[begin STORED RECORDS]
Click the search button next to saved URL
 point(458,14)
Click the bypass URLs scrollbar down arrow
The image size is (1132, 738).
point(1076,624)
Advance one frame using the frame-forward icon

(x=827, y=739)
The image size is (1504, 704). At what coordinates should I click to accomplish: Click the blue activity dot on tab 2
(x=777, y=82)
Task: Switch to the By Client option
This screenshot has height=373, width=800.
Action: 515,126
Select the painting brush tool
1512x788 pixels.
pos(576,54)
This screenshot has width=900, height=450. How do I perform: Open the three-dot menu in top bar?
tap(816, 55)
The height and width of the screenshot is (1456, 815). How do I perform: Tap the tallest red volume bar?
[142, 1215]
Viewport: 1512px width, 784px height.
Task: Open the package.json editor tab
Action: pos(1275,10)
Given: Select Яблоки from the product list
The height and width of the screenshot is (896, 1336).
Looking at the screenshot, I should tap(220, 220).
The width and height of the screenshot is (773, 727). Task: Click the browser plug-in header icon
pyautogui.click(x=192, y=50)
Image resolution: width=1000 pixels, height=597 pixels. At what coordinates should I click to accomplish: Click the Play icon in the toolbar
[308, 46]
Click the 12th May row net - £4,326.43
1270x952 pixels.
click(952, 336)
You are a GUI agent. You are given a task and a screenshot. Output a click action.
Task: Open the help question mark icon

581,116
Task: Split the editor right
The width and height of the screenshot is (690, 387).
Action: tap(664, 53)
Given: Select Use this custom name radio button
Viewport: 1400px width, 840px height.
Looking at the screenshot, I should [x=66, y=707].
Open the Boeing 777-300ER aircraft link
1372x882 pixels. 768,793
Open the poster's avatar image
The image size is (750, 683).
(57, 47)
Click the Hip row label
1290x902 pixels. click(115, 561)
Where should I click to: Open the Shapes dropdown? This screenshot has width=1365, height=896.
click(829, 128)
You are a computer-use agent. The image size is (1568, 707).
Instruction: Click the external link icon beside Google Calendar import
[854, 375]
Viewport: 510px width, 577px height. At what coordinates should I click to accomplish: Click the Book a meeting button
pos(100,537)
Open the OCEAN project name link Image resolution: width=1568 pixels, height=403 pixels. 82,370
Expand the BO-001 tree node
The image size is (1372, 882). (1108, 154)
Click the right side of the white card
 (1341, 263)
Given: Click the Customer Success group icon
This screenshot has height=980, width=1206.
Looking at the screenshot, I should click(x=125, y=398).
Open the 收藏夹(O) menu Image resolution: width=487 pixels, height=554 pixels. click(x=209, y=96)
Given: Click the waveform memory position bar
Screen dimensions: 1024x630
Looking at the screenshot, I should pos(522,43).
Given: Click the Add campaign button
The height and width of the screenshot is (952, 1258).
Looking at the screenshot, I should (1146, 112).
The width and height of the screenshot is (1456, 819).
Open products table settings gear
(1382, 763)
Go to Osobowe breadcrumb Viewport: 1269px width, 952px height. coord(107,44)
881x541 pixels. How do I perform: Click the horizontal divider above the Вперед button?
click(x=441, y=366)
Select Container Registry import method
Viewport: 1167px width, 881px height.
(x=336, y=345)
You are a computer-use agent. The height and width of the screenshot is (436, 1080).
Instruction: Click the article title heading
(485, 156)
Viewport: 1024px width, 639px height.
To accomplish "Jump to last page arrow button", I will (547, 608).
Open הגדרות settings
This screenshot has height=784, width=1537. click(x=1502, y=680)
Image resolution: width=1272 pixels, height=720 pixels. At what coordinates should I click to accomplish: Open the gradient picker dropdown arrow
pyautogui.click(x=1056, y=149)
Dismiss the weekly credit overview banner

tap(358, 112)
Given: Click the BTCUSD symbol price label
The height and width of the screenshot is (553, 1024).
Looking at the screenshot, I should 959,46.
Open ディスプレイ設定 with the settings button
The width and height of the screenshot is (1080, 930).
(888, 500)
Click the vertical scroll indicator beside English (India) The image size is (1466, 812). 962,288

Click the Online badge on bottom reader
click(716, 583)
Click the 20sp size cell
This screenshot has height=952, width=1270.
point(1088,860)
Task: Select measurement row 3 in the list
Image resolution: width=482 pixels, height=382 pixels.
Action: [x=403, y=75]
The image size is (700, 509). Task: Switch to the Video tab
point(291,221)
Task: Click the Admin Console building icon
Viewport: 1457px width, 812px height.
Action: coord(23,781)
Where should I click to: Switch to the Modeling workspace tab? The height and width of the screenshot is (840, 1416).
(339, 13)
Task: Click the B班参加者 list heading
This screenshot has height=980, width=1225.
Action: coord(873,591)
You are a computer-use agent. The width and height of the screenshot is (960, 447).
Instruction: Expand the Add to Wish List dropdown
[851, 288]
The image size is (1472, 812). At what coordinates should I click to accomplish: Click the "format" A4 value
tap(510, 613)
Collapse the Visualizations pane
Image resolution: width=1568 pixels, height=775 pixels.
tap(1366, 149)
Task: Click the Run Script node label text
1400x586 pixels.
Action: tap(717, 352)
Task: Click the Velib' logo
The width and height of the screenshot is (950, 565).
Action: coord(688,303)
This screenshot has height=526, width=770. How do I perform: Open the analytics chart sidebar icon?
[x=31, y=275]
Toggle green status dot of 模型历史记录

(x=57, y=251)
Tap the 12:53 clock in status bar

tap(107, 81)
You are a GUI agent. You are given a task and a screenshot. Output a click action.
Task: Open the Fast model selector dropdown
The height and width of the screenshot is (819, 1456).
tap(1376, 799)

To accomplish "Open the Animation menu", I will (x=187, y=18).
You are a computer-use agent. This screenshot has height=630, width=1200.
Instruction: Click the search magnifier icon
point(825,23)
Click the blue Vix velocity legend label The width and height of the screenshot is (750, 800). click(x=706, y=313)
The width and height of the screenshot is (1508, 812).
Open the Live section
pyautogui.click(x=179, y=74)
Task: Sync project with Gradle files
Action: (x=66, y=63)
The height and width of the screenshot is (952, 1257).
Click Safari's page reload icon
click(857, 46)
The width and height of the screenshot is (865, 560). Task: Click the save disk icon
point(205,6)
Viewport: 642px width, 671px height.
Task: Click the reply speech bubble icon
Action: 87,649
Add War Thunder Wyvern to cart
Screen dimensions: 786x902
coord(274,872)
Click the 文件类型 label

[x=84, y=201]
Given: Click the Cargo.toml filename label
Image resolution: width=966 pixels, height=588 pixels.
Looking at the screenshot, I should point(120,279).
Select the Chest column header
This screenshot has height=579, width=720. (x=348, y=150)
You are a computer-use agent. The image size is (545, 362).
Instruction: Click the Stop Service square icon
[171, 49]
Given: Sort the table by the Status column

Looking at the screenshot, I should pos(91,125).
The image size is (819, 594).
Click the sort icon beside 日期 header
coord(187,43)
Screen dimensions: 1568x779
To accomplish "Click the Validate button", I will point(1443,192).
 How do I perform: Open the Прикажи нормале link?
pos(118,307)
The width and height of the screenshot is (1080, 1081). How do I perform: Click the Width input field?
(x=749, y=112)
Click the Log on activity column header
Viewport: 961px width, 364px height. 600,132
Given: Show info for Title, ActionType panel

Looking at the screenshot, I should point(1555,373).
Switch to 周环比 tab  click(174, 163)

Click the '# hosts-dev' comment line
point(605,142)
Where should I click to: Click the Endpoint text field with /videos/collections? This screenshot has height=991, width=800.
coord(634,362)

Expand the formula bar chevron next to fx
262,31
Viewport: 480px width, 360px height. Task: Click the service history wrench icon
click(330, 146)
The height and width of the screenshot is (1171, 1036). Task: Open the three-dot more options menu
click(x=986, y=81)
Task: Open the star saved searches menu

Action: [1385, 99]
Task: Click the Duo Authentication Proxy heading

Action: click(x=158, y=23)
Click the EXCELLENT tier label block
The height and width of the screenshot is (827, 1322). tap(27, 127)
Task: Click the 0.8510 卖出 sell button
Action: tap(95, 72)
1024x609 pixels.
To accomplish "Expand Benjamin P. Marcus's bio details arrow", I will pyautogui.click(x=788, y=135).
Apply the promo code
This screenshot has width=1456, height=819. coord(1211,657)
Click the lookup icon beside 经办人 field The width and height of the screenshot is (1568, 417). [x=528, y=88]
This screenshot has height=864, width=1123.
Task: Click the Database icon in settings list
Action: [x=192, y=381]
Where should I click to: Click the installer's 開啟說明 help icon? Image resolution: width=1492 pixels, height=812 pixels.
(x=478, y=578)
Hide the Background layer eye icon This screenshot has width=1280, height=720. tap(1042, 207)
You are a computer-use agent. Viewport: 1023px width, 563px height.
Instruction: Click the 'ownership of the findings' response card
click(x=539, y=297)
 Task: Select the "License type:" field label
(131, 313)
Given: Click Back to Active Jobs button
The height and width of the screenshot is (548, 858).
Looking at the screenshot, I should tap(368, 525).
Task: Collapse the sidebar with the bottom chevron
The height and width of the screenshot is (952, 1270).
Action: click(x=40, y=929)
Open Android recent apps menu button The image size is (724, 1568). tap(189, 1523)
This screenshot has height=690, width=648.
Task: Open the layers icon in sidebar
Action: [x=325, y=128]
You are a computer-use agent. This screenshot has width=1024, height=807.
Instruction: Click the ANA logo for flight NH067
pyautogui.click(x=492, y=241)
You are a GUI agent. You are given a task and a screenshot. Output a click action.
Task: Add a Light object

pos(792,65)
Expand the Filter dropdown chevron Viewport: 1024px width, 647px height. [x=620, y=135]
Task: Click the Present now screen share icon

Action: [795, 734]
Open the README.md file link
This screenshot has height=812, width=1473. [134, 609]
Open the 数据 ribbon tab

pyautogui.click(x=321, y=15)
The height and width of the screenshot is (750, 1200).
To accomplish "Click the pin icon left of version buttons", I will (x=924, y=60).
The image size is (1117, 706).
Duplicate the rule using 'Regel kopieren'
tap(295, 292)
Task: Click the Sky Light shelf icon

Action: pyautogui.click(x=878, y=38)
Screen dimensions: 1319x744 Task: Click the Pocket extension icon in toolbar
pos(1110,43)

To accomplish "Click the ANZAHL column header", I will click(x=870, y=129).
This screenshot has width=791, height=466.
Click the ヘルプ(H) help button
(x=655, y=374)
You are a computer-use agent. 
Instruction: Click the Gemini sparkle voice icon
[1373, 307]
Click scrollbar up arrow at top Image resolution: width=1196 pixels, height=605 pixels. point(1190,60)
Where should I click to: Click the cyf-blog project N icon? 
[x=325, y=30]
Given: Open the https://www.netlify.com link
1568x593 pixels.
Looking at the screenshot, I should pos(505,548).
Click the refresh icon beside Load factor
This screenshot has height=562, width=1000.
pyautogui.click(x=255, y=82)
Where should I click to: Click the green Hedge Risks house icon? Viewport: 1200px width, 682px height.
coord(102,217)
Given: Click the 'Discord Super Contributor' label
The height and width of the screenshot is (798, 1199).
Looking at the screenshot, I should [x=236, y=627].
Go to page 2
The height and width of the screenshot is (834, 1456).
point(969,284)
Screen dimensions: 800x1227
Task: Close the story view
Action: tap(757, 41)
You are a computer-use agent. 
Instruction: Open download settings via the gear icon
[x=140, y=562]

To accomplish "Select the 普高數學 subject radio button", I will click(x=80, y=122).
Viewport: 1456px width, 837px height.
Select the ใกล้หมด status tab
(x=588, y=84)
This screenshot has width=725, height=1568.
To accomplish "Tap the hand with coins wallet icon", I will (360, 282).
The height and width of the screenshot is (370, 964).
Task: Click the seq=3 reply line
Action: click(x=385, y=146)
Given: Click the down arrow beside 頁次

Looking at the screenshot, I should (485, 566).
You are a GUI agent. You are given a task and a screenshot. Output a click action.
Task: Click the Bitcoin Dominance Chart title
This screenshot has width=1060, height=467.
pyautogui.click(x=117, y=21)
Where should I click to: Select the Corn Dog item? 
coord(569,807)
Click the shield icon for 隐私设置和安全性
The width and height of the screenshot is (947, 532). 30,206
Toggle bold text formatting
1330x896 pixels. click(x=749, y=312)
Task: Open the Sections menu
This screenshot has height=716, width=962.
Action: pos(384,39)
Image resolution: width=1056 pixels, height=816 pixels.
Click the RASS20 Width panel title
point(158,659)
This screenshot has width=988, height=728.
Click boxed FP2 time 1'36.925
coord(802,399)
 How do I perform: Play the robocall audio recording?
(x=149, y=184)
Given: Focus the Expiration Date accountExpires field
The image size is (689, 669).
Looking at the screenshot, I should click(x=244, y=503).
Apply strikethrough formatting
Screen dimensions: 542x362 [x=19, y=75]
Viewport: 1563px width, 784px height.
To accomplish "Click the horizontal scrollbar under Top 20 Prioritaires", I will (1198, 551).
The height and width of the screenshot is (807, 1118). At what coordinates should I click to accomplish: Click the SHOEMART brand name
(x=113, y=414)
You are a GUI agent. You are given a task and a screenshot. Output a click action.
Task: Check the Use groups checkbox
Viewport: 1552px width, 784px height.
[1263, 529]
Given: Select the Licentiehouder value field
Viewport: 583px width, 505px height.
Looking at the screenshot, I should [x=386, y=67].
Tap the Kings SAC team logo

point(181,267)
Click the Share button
[end STORED RECORDS]
• [WHAT IS NEEDED]: Begin at the line that has "Task: Click the Run Script node label text" and stop after the line that has "will (x=187, y=18).". Write those lines of the material out again, requests included, and multiply every coordinate in the answers by 2.2, rounding each to a whole number with halves going up.

• [EXERCISE RESULT]:
Task: Click the Run Script node label text
1400x586 pixels.
Action: tap(1577, 774)
Task: Click the Velib' logo
The width and height of the screenshot is (950, 565).
Action: coord(1514,667)
This screenshot has height=526, width=770. How do I perform: Open the analytics chart sidebar icon?
[x=68, y=605]
Toggle green status dot of 模型历史记录

(x=125, y=552)
Tap the 12:53 clock in status bar

tap(235, 178)
You are a GUI agent. You are given a task and a screenshot. Output a click action.
Task: Open the Fast model selector dropdown
The height and width of the screenshot is (819, 1456).
tap(3027, 1758)

To accomplish "Open the Animation menu", I will (x=411, y=40).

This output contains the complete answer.